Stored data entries
+ + + + +
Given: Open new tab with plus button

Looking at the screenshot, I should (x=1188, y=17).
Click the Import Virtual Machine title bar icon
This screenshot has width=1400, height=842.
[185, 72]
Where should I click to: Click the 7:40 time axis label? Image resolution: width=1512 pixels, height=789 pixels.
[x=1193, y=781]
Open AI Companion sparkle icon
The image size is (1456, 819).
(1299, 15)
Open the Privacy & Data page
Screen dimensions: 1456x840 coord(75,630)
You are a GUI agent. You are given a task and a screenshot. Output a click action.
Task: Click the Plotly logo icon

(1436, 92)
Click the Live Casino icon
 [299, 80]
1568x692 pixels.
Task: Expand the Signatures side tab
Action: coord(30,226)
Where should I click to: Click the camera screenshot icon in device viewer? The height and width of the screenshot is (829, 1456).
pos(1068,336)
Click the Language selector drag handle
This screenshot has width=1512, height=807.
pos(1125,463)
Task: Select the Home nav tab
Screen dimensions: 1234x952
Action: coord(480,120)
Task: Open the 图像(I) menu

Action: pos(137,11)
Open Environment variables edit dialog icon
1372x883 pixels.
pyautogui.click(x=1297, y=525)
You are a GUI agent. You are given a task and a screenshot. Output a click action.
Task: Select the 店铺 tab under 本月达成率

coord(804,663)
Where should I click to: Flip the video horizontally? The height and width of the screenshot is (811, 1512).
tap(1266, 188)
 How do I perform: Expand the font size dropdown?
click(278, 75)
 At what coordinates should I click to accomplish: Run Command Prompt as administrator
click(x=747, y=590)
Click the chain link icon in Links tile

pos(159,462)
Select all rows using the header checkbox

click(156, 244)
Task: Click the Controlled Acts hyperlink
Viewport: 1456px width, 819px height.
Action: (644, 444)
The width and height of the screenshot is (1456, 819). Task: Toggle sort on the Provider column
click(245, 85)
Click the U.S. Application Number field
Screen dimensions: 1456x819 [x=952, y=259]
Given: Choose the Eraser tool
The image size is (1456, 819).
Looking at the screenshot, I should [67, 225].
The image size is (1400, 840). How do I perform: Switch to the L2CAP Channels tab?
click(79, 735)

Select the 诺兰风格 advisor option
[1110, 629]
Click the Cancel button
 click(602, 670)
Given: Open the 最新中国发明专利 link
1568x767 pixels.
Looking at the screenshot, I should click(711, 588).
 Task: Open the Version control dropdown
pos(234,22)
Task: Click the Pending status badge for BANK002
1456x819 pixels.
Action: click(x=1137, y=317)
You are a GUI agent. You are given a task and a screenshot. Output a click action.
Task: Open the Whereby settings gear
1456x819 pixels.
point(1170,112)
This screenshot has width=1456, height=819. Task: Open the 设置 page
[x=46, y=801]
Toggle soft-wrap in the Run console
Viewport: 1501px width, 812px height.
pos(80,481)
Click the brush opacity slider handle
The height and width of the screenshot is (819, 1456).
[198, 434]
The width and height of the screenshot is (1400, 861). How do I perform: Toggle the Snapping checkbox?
+ + + + +
→ **Task directions**
All of the records must be retyped exactly as they are.

→ **Answer below**
Given: Open new tab with plus button

Looking at the screenshot, I should (x=1188, y=17).
Click the Import Virtual Machine title bar icon
This screenshot has width=1400, height=842.
[185, 72]
Where should I click to: Click the 7:40 time axis label? Image resolution: width=1512 pixels, height=789 pixels.
[x=1193, y=781]
Open AI Companion sparkle icon
The image size is (1456, 819).
(1299, 15)
Open the Privacy & Data page
Screen dimensions: 1456x840 coord(75,630)
You are a GUI agent. You are given a task and a screenshot. Output a click action.
Task: Click the Plotly logo icon

(1436, 92)
Click the Live Casino icon
 [299, 80]
1568x692 pixels.
Task: Expand the Signatures side tab
Action: coord(30,226)
Where should I click to: Click the camera screenshot icon in device viewer? The height and width of the screenshot is (829, 1456).
pos(1068,336)
Click the Language selector drag handle
This screenshot has width=1512, height=807.
pos(1125,463)
Task: Select the Home nav tab
Screen dimensions: 1234x952
Action: coord(480,120)
Task: Open the 图像(I) menu

Action: pos(137,11)
Open Environment variables edit dialog icon
1372x883 pixels.
pyautogui.click(x=1297, y=525)
You are a GUI agent. You are given a task and a screenshot. Output a click action.
Task: Select the 店铺 tab under 本月达成率

coord(804,663)
Where should I click to: Flip the video horizontally? The height and width of the screenshot is (811, 1512).
tap(1266, 188)
 How do I perform: Expand the font size dropdown?
click(278, 75)
 At what coordinates should I click to accomplish: Run Command Prompt as administrator
click(x=747, y=590)
Click the chain link icon in Links tile

pos(159,462)
Select all rows using the header checkbox

click(156, 244)
Task: Click the Controlled Acts hyperlink
Viewport: 1456px width, 819px height.
Action: (644, 444)
The width and height of the screenshot is (1456, 819). Task: Toggle sort on the Provider column
click(245, 85)
Click the U.S. Application Number field
Screen dimensions: 1456x819 [x=952, y=259]
Given: Choose the Eraser tool
The image size is (1456, 819).
Looking at the screenshot, I should [67, 225].
The image size is (1400, 840). How do I perform: Switch to the L2CAP Channels tab?
click(79, 735)

Select the 诺兰风格 advisor option
[1110, 629]
Click the Cancel button
 click(602, 670)
Given: Open the 最新中国发明专利 link
1568x767 pixels.
Looking at the screenshot, I should click(711, 588).
 Task: Open the Version control dropdown
pos(234,22)
Task: Click the Pending status badge for BANK002
1456x819 pixels.
Action: click(x=1137, y=317)
You are a GUI agent. You are given a task and a screenshot. Output a click action.
Task: Open the Whereby settings gear
1456x819 pixels.
point(1170,112)
This screenshot has width=1456, height=819. Task: Open the 设置 page
[x=46, y=801]
Toggle soft-wrap in the Run console
Viewport: 1501px width, 812px height.
pos(80,481)
Click the brush opacity slider handle
The height and width of the screenshot is (819, 1456).
[198, 434]
The width and height of the screenshot is (1400, 861). How do I perform: Toggle the Snapping checkbox?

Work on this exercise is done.